# GIVEN INSTRUCTION 1
Write out the part of the Titanic article starting with "Considered the worst" and going on through "family’s history in Astoria.".
# GIVEN INSTRUCTION 2
Render this sentence from the Titanic article in Spanish: "Home Bakery on Marine Drive has been run by the Tilander family since it opened in 1910."

* BEGIN SELECTION *

Whether it’s an image of the iconic ship, the phrase “Iceberg, right ahead!” or the song “Nearer, My God, To Thee,” the sinking of the Titanic, 100 years ago Sunday, resonates with this era just like it has in the past – and inevitably will in the future.

Considered the worst peacetime maritime disaster of all time, a passenger liner – the largest for 1912 – on its maiden voyage from Southampton, England to New York City, collided with an iceberg at 11:40 p.m. April 14.

At 2:20 a.m., it sank, taking more than 1,500 people down with it.

But the story of the Titanic hits a little closer to home at Home Bakery, where the Tilanders strive to remember the way the ship changed their family’s history in Astoria.

Bakery memories

Home Bakery on Marine Drive has been run by the Tilander family since it opened in 1910. It was originally opened by Finnish immigrants Elmer Wallo, Charlie Jarvanin and Arthur A. Tilander. When Wallo died, according to the bakery’s website, astoriacinnamontoast .com, the Tilander family began making the bakery a family tradition, with Arthur H. Tilander following in his father’s footsteps, and James “Jim” Tilander following in the 1980s. He currently runs the business.

* END SELECTION *
* BEGIN EXTRACTED INFORMATION *

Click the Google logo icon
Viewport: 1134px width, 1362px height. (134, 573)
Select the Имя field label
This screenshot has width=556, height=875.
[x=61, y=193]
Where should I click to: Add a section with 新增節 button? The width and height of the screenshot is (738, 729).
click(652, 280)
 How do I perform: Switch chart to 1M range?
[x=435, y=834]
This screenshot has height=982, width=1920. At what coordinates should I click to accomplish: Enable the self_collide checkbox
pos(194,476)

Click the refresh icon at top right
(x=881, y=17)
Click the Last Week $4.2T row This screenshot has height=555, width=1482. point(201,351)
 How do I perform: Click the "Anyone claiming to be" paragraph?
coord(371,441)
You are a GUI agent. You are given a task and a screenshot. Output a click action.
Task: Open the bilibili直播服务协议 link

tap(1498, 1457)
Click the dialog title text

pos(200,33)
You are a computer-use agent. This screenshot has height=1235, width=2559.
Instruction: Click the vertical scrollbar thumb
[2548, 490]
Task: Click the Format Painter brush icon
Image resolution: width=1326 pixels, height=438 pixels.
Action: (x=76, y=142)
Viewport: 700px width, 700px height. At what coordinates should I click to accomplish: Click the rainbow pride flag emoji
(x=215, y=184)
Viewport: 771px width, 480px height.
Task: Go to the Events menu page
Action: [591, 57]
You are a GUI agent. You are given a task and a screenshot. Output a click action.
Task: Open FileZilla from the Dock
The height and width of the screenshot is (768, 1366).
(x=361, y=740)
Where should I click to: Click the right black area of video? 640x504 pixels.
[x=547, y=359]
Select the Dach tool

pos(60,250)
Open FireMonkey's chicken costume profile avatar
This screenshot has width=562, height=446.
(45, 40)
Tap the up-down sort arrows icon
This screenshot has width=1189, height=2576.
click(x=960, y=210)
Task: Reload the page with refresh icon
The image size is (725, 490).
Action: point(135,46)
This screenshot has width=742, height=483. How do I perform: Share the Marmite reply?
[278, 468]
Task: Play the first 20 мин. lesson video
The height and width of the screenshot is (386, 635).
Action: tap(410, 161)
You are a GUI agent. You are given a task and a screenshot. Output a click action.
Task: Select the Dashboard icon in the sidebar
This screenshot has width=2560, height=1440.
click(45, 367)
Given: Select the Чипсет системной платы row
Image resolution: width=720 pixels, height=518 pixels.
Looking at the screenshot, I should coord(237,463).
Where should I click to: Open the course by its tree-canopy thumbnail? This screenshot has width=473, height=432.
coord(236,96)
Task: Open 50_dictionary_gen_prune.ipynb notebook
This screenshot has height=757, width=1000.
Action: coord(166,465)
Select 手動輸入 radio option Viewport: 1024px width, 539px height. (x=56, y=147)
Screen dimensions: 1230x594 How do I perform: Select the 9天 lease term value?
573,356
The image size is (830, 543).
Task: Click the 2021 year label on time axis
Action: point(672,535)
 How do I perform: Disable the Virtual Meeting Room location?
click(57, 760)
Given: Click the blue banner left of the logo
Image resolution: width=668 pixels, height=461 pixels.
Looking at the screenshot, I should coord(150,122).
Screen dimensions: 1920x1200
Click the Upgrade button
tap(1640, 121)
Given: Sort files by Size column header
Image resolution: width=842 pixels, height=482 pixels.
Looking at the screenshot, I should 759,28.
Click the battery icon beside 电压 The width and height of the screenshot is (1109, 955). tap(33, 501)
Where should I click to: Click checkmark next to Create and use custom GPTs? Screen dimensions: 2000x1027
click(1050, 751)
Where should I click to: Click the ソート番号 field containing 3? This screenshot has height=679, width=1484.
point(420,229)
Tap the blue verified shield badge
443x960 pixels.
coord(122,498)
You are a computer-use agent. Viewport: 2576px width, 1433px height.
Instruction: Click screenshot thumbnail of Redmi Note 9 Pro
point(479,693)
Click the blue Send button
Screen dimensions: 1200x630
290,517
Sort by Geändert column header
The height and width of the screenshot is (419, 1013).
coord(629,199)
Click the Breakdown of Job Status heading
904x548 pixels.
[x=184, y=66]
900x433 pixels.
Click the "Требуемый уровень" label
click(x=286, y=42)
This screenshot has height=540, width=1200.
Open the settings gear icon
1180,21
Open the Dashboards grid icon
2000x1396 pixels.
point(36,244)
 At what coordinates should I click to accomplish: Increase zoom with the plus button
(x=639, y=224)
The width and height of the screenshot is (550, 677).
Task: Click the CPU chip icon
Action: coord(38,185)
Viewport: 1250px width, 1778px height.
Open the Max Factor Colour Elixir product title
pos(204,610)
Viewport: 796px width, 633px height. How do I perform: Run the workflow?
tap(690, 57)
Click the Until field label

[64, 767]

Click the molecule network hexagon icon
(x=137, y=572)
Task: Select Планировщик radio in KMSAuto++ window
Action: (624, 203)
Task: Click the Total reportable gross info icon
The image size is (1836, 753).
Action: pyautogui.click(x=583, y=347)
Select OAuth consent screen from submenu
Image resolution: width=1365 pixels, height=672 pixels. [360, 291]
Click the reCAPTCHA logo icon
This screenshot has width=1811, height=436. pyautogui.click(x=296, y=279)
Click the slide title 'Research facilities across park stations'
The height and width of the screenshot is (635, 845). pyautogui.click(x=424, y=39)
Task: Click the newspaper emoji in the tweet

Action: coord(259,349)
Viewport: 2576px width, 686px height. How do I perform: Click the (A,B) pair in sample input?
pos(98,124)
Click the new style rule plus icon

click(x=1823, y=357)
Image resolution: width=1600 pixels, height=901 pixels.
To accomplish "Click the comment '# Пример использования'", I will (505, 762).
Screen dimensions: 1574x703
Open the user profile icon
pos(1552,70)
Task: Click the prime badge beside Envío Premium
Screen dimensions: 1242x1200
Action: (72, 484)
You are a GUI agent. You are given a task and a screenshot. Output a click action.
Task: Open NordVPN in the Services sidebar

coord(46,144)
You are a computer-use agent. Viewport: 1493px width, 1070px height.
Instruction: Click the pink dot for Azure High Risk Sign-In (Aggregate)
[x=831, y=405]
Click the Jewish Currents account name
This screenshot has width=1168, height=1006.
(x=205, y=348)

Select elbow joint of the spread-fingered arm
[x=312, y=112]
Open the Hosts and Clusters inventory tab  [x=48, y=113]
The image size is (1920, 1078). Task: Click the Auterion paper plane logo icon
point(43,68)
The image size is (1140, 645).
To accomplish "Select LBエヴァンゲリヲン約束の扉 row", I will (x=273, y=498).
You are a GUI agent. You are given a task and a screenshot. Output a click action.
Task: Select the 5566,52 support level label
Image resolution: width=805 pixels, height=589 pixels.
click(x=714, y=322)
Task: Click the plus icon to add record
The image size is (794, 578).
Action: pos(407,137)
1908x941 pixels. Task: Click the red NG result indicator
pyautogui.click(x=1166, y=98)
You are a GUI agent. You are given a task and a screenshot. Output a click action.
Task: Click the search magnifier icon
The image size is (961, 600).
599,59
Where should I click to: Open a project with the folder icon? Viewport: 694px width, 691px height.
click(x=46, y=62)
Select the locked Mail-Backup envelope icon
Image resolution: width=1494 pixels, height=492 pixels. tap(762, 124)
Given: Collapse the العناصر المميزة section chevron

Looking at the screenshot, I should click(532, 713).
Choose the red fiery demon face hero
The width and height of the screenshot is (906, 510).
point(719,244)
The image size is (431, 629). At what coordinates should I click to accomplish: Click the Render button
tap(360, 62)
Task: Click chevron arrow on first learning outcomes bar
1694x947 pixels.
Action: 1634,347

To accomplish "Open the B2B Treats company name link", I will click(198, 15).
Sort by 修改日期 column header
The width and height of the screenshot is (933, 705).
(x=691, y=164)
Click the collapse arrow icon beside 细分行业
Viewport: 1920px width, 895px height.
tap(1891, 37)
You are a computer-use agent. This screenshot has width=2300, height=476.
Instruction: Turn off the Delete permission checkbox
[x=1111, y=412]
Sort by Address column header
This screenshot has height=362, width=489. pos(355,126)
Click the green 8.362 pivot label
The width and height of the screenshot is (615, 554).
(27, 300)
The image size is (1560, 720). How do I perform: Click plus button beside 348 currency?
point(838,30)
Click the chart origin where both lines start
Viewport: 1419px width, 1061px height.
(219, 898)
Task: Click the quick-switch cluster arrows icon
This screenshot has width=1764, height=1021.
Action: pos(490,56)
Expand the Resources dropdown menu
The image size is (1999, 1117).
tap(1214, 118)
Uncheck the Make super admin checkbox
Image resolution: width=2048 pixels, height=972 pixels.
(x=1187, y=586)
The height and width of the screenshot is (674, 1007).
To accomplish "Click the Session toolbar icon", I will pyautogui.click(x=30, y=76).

* END EXTRACTED INFORMATION *

# FULL RESPONSE 1
Considered the worst peacetime maritime disaster of all time, a passenger liner – the largest for 1912 – on its maiden voyage from Southampton, England to New York City, collided with an iceberg at 11:40 p.m. April 14.

At 2:20 a.m., it sank, taking more than 1,500 people down with it.

But the story of the Titanic hits a little closer to home at Home Bakery, where the Tilanders strive to remember the way the ship changed their family’s history in Astoria.

# FULL RESPONSE 2
Home Bakery, en Marine Drive, ha sido dirigida por la familia Tilander desde que abrió en 1910.